I recently had a meeting with a high school, and I showed them a seat cushion that I bought from Conde and made as a sample. The teacher in charge said that she was looking for a foldable, padded stadium seat. I have seen a lot of them on sites that do promo items, but I need to get blank ones for me to sublimate their team logo on. Correct me if I am wrong, but I guess it would have to have a cover that zips off so it can go in the heat press.


----------



## Riderz Ready (Sep 18, 2008)

saymold said:


> Hello everyone,
> 
> I recently had a meeting with a high school, and I showed them a seat cushion that I bought from Conde and made as a sample. The teacher in charge said that she was looking for a foldable, padded stadium seat. I have seen a lot of them on sites that do promo items, but I need to get blank ones for me to sublimate their team logo on. Correct me if I am wrong, but I guess it would have to have a cover that zips off so it can go in the heat press.

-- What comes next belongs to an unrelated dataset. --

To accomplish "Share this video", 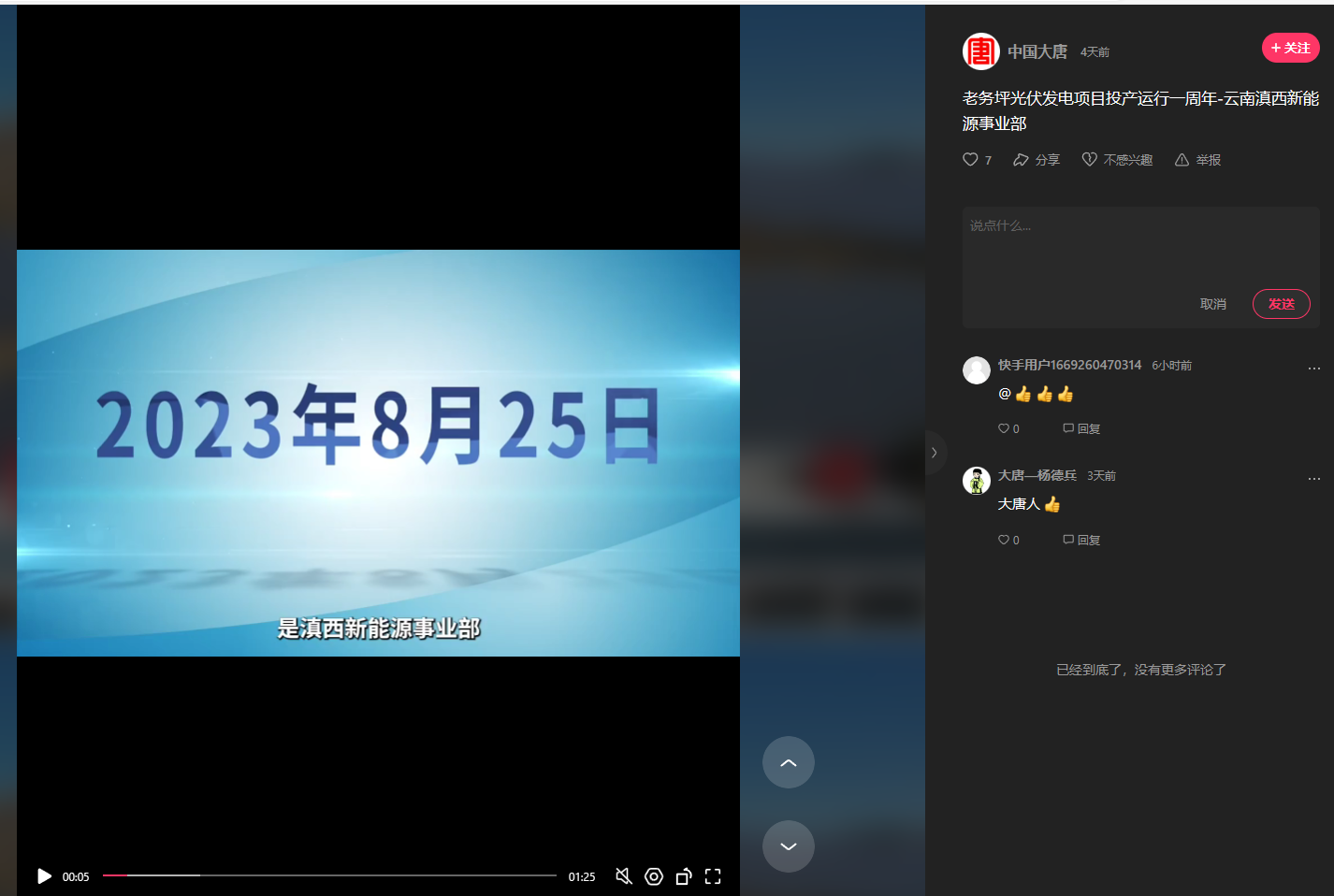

I made a related search about 6 months ago and did not have any luck here in the states. We did a prototype custom "beach chair" that was incredible but we had to take an existing chair, remove the canvas, take apart the chair, and put it all back together once we printed and sewed the custom canvas. Looked incredible but the labor was intensive. We tried to find chair frames preferably unassembled and could only find them in China with minimum qty of 500. Would love to find a source here in the states.


----------



## saymold (Aug 12, 2010)

I know!! I did see them listed on alibaba, but I have never ordered from overseas because I am not comfortable, due to inexperience, I guess. The ones I found came from India. What is it like to order from overseas? You get an A+ for your effort, but I hope to find an easier solution.

Thanks a lot for sharing.


----------



## Screenanator (Feb 14, 2007)

we just use TheStadiumChairCo for all our our stadium chair needs.


----------



## Riderz Ready (Sep 18, 2008)

Screenanator said:


> we just use TheStadiumChairCo for all our our stadium chair needs.


Nice find - we will give them a call. Might try getting a few colors and then removing the back and replace with a full custom dye sub back.


----------



## saymold (Aug 12, 2010)

Does the stadium chair co. sell blanks? Or do you resell them?


----------



## Screenanator (Feb 14, 2007)

saymold said:


> Does the stadium chair co. sell blanks? Or do you resell them?


 2 places to get them.... direct from the company in Tx....or through Sportime Dist. Center out in Calif. I go through Sportime because it's closer than Tx.


----------



## Riderz Ready (Sep 18, 2008)

We have ordered a sample stadium chair. We plan to remove the back and create a new back that is fully dye sub'd. Will post pic when completed. For those that may be considering entering into cut and sew this should be an easy project to get your feet wet. We are going to use the canvas like material from Vapor.


----------